»»

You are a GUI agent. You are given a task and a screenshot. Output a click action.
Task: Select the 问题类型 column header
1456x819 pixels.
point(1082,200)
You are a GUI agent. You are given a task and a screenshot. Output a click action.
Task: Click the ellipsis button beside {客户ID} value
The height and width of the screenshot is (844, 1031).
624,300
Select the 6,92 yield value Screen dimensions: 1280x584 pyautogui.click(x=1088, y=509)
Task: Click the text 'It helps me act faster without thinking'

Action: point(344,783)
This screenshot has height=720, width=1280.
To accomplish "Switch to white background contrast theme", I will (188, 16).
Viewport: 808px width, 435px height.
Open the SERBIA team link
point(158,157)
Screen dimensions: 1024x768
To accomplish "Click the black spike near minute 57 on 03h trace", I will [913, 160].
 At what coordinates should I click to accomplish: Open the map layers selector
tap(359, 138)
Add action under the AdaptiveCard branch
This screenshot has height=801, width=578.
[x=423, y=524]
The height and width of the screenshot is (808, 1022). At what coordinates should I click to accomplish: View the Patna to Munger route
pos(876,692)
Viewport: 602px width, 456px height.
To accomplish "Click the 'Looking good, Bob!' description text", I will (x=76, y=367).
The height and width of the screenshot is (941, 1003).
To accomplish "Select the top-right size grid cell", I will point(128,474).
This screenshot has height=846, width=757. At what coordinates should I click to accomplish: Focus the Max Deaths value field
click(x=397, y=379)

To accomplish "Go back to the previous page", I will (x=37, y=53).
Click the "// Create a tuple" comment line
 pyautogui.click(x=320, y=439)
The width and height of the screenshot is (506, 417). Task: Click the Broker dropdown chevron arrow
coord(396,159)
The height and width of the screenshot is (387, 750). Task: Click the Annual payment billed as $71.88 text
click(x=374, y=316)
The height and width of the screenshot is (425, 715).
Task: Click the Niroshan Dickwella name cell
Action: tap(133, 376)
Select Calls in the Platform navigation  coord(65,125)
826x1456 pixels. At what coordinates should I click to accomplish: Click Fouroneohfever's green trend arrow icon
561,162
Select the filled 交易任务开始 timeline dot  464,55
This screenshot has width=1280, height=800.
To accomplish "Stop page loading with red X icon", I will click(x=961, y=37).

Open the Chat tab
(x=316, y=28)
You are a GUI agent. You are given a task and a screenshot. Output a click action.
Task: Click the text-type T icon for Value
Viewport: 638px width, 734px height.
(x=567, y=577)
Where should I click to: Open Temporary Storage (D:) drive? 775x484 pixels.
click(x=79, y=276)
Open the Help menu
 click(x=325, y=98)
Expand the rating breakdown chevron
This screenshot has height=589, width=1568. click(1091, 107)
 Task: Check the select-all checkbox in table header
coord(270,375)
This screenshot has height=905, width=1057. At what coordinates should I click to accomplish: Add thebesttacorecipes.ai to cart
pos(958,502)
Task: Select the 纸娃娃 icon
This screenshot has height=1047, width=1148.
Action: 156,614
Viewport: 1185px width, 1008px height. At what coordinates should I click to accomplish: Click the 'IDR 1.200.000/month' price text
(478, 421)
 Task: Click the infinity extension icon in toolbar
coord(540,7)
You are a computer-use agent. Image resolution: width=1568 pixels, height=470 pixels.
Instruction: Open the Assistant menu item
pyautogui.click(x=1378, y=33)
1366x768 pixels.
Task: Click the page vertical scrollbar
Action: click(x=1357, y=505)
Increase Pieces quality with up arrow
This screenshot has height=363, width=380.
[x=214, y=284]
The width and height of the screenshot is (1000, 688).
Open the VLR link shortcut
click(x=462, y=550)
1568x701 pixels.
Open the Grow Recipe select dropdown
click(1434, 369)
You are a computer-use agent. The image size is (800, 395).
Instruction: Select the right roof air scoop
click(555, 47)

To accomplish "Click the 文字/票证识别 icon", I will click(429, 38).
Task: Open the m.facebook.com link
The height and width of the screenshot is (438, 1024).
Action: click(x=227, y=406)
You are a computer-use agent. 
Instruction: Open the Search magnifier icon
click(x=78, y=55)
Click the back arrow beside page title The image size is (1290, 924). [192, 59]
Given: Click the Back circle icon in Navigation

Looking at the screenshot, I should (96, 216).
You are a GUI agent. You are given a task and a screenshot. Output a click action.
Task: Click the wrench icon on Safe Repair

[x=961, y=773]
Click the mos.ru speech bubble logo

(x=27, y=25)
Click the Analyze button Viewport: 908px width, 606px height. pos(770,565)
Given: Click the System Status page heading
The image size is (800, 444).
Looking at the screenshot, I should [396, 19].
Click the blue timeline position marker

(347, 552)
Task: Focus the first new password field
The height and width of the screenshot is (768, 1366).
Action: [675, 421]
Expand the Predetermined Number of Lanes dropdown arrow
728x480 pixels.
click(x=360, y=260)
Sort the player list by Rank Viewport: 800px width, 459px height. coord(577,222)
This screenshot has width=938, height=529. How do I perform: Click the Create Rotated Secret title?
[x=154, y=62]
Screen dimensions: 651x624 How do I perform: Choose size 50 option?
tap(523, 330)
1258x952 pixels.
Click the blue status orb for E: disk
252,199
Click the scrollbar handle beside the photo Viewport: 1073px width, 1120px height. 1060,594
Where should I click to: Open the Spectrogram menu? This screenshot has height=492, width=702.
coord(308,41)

««

**What is needed**
Print the listing above in its entirety, with every line exact.

**The answer**
You are a GUI agent. You are given a task and a screenshot. Output a click action.
Task: Select the 问题类型 column header
1456x819 pixels.
point(1082,200)
You are a GUI agent. You are given a task and a screenshot. Output a click action.
Task: Click the ellipsis button beside {客户ID} value
The height and width of the screenshot is (844, 1031).
624,300
Select the 6,92 yield value Screen dimensions: 1280x584 pyautogui.click(x=1088, y=509)
Task: Click the text 'It helps me act faster without thinking'

Action: point(344,783)
This screenshot has height=720, width=1280.
To accomplish "Switch to white background contrast theme", I will (188, 16).
Viewport: 808px width, 435px height.
Open the SERBIA team link
point(158,157)
Screen dimensions: 1024x768
To accomplish "Click the black spike near minute 57 on 03h trace", I will [913, 160].
 At what coordinates should I click to accomplish: Open the map layers selector
tap(359, 138)
Add action under the AdaptiveCard branch
This screenshot has height=801, width=578.
[x=423, y=524]
The height and width of the screenshot is (808, 1022). At what coordinates should I click to accomplish: View the Patna to Munger route
pos(876,692)
Viewport: 602px width, 456px height.
To accomplish "Click the 'Looking good, Bob!' description text", I will (x=76, y=367).
The height and width of the screenshot is (941, 1003).
To accomplish "Select the top-right size grid cell", I will point(128,474).
This screenshot has height=846, width=757. At what coordinates should I click to accomplish: Focus the Max Deaths value field
click(x=397, y=379)

To accomplish "Go back to the previous page", I will (x=37, y=53).
Click the "// Create a tuple" comment line
 pyautogui.click(x=320, y=439)
The width and height of the screenshot is (506, 417). Task: Click the Broker dropdown chevron arrow
coord(396,159)
The height and width of the screenshot is (387, 750). Task: Click the Annual payment billed as $71.88 text
click(x=374, y=316)
The height and width of the screenshot is (425, 715).
Task: Click the Niroshan Dickwella name cell
Action: tap(133, 376)
Select Calls in the Platform navigation  coord(65,125)
826x1456 pixels. At what coordinates should I click to accomplish: Click Fouroneohfever's green trend arrow icon
561,162
Select the filled 交易任务开始 timeline dot  464,55
This screenshot has width=1280, height=800.
To accomplish "Stop page loading with red X icon", I will click(x=961, y=37).

Open the Chat tab
(x=316, y=28)
You are a GUI agent. You are given a task and a screenshot. Output a click action.
Task: Click the text-type T icon for Value
Viewport: 638px width, 734px height.
(x=567, y=577)
Where should I click to: Open Temporary Storage (D:) drive? 775x484 pixels.
click(x=79, y=276)
Open the Help menu
 click(x=325, y=98)
Expand the rating breakdown chevron
This screenshot has height=589, width=1568. click(1091, 107)
 Task: Check the select-all checkbox in table header
coord(270,375)
This screenshot has height=905, width=1057. At what coordinates should I click to accomplish: Add thebesttacorecipes.ai to cart
pos(958,502)
Task: Select the 纸娃娃 icon
This screenshot has height=1047, width=1148.
Action: 156,614
Viewport: 1185px width, 1008px height. At what coordinates should I click to accomplish: Click the 'IDR 1.200.000/month' price text
(478, 421)
 Task: Click the infinity extension icon in toolbar
coord(540,7)
You are a computer-use agent. Image resolution: width=1568 pixels, height=470 pixels.
Instruction: Open the Assistant menu item
pyautogui.click(x=1378, y=33)
1366x768 pixels.
Task: Click the page vertical scrollbar
Action: click(x=1357, y=505)
Increase Pieces quality with up arrow
This screenshot has height=363, width=380.
[x=214, y=284]
The width and height of the screenshot is (1000, 688).
Open the VLR link shortcut
click(x=462, y=550)
1568x701 pixels.
Open the Grow Recipe select dropdown
click(1434, 369)
You are a computer-use agent. The image size is (800, 395).
Instruction: Select the right roof air scoop
click(555, 47)

To accomplish "Click the 文字/票证识别 icon", I will click(429, 38).
Task: Open the m.facebook.com link
The height and width of the screenshot is (438, 1024).
Action: click(x=227, y=406)
You are a computer-use agent. 
Instruction: Open the Search magnifier icon
click(x=78, y=55)
Click the back arrow beside page title The image size is (1290, 924). [192, 59]
Given: Click the Back circle icon in Navigation

Looking at the screenshot, I should (96, 216).
You are a GUI agent. You are given a task and a screenshot. Output a click action.
Task: Click the wrench icon on Safe Repair

[x=961, y=773]
Click the mos.ru speech bubble logo

(x=27, y=25)
Click the Analyze button Viewport: 908px width, 606px height. pos(770,565)
Given: Click the System Status page heading
The image size is (800, 444).
Looking at the screenshot, I should [396, 19].
Click the blue timeline position marker

(347, 552)
Task: Focus the first new password field
The height and width of the screenshot is (768, 1366).
Action: [675, 421]
Expand the Predetermined Number of Lanes dropdown arrow
728x480 pixels.
click(x=360, y=260)
Sort the player list by Rank Viewport: 800px width, 459px height. coord(577,222)
This screenshot has width=938, height=529. How do I perform: Click the Create Rotated Secret title?
[x=154, y=62]
Screen dimensions: 651x624 How do I perform: Choose size 50 option?
tap(523, 330)
1258x952 pixels.
Click the blue status orb for E: disk
252,199
Click the scrollbar handle beside the photo Viewport: 1073px width, 1120px height. 1060,594
Where should I click to: Open the Spectrogram menu? This screenshot has height=492, width=702.
coord(308,41)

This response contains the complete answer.